Nestas condições, principalmente em águas pouco profundas, a onda sofre uma série de processos de interacção com o fundo, designadamente de refracção e de difracção. Nessas interacções com o fundo a onda vai dissipando alguma energia, nomeadamente através da remobilização de sedimentos depositados no fundo. Tal não resulta, forçosamente, em transporte sedimentar de partículas de um lado para o outro, isto é, em transporte com resultante não nula. Sob acção exclusiva da onda, as partículas deslocam-se num movimento de vai e vem em torno de uma posição média, sendo a resultante do movimento nula. Porém, tal pode contribuir para alguma modificação das características das partículas sedimentares, nomeadamente no que se refere ao seu rolamento e esfericidade. Existe apenas transporte sedimentar efectivo quando se verifica simultaneamente a presença de um fluxo hídrico (corrente), o que é uma situação normal.

Devido aos fenómenos de refracção da onda existe tendencialmente convergência dos raios de onda para as partes salientes da costa
(cabos), e divergência nas partes reentrantes (baías), ou seja, concentração de energia nos primeiros e dispersão nas segundas. Estabelecem-se, assim, gradientes energéticos das partes salientes da costa para as partes reentrantes que definem o sentido do transporte sedimentar, o que tem como consequência que, em termos gerais, os sedimentos porventura existentes junto aos cabos sejam transportados e se acumulem nas baías, formando praias.

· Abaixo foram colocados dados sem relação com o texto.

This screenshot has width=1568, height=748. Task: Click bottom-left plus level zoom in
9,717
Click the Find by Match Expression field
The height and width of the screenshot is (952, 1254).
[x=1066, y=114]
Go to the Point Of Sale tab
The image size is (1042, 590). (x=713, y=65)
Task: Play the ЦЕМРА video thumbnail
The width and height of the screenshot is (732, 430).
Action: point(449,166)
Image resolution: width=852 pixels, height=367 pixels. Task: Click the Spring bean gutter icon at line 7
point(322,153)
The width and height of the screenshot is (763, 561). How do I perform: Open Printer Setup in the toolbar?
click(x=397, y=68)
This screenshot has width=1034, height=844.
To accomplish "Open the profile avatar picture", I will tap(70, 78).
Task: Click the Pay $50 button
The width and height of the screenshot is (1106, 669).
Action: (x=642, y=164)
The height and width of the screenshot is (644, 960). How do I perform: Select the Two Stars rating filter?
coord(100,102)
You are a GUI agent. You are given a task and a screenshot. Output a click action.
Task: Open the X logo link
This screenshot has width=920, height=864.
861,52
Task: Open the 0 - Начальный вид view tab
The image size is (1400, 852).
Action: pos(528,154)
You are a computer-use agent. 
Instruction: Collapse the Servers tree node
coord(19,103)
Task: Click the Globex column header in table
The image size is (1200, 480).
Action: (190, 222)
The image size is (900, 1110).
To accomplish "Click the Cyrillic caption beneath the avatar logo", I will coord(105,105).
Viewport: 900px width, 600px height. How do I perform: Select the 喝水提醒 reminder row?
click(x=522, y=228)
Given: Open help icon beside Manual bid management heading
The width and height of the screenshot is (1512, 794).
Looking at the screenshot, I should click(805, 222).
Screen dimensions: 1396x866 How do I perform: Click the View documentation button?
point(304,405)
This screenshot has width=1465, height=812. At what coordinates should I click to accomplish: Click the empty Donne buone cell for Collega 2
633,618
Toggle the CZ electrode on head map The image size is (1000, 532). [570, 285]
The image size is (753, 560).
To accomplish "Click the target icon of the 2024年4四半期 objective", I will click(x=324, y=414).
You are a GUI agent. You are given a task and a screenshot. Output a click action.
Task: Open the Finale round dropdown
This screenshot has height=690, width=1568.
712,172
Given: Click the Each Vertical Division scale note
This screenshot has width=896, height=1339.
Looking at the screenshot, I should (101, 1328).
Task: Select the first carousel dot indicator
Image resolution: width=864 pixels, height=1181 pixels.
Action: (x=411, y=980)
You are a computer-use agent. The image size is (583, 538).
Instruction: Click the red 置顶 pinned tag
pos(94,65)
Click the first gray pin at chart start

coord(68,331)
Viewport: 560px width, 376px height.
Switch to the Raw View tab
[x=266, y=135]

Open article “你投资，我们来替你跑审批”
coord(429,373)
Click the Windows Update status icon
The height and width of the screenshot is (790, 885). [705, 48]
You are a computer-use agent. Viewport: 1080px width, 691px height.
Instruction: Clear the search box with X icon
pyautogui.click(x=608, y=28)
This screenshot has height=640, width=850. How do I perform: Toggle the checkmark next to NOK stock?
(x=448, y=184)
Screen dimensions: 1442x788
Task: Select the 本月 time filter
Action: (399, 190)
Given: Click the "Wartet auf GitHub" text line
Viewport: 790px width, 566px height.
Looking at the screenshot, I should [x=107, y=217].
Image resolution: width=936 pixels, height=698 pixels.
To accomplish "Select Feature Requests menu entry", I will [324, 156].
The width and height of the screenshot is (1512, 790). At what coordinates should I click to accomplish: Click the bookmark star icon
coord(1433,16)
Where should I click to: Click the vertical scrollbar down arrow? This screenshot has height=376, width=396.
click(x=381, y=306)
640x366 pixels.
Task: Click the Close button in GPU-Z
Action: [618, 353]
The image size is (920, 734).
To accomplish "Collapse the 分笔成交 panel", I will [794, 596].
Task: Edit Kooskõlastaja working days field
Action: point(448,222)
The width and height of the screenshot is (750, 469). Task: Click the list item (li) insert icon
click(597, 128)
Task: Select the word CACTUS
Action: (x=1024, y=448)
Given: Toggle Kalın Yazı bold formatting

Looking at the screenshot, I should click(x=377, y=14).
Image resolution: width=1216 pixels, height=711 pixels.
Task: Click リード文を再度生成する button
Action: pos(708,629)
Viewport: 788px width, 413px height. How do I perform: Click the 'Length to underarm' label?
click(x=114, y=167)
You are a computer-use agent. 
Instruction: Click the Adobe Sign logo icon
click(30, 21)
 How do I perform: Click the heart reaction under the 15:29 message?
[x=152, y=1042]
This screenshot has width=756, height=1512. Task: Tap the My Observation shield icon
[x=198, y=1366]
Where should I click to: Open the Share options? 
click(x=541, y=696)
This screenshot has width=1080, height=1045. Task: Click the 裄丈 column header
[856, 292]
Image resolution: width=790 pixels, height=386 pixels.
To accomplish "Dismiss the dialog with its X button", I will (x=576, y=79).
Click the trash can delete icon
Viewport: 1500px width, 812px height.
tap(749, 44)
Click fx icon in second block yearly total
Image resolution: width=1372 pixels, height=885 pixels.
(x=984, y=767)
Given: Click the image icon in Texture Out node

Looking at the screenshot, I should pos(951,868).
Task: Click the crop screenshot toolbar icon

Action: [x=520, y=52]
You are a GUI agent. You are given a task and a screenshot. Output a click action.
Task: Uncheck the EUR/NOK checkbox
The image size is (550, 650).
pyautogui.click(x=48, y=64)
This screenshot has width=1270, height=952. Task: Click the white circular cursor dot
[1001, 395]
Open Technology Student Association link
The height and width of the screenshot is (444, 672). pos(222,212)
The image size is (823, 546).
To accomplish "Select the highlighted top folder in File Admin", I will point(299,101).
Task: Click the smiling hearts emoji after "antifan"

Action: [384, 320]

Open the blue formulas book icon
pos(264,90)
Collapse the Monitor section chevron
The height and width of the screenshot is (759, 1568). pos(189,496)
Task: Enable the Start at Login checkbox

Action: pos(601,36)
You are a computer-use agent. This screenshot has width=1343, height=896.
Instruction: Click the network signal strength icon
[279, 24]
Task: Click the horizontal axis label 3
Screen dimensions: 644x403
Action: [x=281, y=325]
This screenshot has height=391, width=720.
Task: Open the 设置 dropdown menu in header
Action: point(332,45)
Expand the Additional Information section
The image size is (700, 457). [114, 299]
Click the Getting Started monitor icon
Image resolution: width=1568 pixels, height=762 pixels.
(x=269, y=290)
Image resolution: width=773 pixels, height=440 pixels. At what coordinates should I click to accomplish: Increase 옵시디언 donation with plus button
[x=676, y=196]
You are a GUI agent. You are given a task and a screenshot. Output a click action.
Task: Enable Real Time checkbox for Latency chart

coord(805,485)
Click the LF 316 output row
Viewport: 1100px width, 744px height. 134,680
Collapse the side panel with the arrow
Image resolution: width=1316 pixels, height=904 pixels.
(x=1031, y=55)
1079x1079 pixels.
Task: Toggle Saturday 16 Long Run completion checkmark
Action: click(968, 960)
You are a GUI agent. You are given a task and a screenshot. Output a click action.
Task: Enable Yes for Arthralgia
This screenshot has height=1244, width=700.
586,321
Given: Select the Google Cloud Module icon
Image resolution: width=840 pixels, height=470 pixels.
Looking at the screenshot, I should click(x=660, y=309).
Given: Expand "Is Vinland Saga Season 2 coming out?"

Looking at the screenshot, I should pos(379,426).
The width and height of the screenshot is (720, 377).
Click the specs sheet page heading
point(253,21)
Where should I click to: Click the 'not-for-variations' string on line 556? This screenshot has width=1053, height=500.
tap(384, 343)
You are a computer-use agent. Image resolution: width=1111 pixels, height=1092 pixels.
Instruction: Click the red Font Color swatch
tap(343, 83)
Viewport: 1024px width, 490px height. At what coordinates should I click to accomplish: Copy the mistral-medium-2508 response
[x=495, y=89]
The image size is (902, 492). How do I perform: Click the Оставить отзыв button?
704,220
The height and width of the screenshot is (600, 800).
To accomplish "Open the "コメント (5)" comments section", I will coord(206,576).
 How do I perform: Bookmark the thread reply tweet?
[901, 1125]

O transporte sedimentar é apenas uma das várias formas de dissipação da energia da onda. A maior parte da energia é, contudo, dissipada através da rebentação e do espraiamento da onda. Porém, por vezes, principalmente quando o pendor da praia é grande ou quando existem estruturas artificiais de engenharia costeira verticais ou sub-verticais, a energia da onda não é totalmente dissipada, sendo a energia remanescente reflectida para o oceano, onde vai interagir com a onda incidente. Nestas condições geram-se, com frequência, ondas estacionárias que têm grande importância na morfologia da praia (emersa e submersa). [JAD]    

/ Onda; / Refracção

1 Jeffreys, H. (1925) - On the formation of water waves by wind, Proc. Soc. Lond. A, 107:189-206.